*What to work on*
Lay out the lines starting at the one containing "The width and height of the screenshot is (800, 404)." and ending at the one containing "bottom-axis-label: 76 is" as a numbered list, leaving out any blank lines.

== Material to process ==

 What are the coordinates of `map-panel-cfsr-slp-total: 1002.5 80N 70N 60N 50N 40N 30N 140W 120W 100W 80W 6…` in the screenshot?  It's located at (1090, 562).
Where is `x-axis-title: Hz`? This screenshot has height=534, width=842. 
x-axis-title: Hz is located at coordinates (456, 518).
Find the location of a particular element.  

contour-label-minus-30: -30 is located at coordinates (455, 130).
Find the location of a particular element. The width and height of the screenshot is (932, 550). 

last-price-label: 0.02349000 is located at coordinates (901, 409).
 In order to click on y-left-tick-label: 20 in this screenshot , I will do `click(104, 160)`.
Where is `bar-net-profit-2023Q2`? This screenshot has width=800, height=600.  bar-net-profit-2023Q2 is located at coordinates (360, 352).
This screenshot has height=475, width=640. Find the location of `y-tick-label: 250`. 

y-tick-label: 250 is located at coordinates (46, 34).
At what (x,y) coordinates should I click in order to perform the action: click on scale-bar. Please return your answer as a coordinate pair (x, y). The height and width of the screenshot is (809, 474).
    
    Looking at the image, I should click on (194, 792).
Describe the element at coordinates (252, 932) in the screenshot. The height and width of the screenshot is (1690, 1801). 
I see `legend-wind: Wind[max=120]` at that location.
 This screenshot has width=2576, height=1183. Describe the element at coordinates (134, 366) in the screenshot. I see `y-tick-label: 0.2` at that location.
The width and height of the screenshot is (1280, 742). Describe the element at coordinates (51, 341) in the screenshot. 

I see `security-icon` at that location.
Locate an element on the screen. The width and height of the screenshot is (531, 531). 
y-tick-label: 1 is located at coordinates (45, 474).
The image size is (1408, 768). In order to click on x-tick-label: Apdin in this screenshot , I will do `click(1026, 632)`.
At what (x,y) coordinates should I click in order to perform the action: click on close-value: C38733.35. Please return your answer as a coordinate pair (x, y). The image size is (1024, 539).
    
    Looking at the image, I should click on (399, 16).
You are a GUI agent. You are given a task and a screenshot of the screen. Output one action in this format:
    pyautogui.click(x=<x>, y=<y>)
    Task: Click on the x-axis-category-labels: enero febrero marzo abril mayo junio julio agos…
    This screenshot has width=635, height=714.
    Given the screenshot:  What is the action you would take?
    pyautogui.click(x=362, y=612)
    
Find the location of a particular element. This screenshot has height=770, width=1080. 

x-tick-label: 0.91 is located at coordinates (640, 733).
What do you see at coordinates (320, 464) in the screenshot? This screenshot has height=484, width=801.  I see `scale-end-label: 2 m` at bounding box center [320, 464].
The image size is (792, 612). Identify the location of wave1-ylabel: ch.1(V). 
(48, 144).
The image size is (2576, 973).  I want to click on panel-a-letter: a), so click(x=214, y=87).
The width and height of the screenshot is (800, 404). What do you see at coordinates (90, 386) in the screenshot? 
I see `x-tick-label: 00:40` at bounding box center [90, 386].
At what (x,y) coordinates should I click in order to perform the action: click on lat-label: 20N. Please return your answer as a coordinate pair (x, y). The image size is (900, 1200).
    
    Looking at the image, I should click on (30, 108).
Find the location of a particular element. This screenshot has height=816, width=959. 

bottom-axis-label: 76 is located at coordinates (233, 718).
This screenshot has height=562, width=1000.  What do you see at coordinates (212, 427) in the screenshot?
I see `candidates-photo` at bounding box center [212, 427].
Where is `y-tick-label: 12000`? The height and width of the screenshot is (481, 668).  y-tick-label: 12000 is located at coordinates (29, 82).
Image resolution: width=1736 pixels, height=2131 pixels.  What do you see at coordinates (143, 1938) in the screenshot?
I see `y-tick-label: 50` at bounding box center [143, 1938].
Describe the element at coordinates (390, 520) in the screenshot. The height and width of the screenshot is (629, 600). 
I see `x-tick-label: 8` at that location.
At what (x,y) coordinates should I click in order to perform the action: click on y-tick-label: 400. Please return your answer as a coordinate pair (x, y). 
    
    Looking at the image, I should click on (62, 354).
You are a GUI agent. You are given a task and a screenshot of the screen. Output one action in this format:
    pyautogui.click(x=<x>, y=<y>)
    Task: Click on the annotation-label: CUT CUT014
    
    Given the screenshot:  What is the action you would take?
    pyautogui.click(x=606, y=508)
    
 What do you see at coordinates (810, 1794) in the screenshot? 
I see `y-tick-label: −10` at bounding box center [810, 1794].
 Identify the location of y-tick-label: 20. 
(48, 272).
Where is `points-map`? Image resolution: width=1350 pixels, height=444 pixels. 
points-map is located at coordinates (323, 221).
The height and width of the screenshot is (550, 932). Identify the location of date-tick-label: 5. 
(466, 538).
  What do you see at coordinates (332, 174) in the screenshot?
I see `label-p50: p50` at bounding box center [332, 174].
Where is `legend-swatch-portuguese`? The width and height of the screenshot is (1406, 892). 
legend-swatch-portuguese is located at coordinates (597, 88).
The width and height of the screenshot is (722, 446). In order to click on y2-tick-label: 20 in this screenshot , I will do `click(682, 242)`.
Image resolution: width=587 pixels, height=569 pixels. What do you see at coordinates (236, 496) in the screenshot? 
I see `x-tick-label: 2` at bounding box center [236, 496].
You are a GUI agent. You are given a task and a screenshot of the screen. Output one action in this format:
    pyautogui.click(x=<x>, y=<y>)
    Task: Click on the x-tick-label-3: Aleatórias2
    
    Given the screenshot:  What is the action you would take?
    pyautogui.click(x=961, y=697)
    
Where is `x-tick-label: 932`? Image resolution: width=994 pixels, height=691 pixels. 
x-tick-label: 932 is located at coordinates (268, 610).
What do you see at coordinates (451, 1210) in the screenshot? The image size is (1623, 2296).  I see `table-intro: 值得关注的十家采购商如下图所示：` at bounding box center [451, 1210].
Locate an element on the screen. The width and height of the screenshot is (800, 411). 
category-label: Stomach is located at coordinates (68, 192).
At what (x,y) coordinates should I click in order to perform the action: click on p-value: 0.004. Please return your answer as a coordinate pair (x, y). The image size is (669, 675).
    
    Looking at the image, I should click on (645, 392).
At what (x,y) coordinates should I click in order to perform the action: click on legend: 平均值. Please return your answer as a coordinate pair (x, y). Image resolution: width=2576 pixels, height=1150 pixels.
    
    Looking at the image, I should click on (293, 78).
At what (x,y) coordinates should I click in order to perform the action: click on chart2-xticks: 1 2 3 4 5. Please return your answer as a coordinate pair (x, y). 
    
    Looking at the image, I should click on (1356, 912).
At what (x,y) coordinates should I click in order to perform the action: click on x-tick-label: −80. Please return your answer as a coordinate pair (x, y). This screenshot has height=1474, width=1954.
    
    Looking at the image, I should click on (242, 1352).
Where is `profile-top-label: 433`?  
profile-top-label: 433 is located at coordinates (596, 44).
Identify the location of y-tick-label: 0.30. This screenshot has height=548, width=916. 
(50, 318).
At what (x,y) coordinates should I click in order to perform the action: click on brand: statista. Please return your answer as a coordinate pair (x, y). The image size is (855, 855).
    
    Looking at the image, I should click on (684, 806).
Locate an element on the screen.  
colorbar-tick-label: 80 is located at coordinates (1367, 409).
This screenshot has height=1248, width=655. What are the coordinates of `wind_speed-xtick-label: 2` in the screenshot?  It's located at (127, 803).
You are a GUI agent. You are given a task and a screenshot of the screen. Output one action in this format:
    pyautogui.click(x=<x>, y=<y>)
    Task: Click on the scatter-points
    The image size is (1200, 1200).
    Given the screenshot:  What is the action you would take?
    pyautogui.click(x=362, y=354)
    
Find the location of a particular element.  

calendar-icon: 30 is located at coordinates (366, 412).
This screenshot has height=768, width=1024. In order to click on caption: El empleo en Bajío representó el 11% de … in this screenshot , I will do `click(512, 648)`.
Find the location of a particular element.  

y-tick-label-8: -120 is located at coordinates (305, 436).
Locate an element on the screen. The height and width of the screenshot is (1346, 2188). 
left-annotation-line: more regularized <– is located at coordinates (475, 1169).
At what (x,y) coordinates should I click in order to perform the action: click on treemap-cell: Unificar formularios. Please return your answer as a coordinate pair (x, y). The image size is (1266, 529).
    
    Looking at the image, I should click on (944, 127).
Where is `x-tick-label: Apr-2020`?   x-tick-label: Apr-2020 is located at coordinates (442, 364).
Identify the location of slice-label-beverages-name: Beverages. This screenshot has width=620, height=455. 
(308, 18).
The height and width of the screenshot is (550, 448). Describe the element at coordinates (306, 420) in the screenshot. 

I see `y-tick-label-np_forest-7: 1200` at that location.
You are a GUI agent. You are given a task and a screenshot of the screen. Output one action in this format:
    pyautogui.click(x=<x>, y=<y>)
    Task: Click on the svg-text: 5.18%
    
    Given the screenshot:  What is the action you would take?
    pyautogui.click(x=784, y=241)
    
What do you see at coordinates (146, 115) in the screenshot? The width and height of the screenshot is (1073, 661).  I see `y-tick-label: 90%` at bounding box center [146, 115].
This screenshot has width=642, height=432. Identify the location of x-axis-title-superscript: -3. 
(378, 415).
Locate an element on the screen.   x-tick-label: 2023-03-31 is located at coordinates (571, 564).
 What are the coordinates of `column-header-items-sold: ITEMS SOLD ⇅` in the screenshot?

===

*Reply to the exercise*
1. The width and height of the screenshot is (800, 404). What do you see at coordinates (90, 386) in the screenshot? 
2. I see `x-tick-label: 00:40` at bounding box center [90, 386].
3. At what (x,y) coordinates should I click in order to perform the action: click on lat-label: 20N. Please return your answer as a coordinate pair (x, y). The image size is (900, 1200).
4.     Looking at the image, I should click on (30, 108).
5. Find the location of a particular element. This screenshot has height=816, width=959. 
6. bottom-axis-label: 76 is located at coordinates (233, 718).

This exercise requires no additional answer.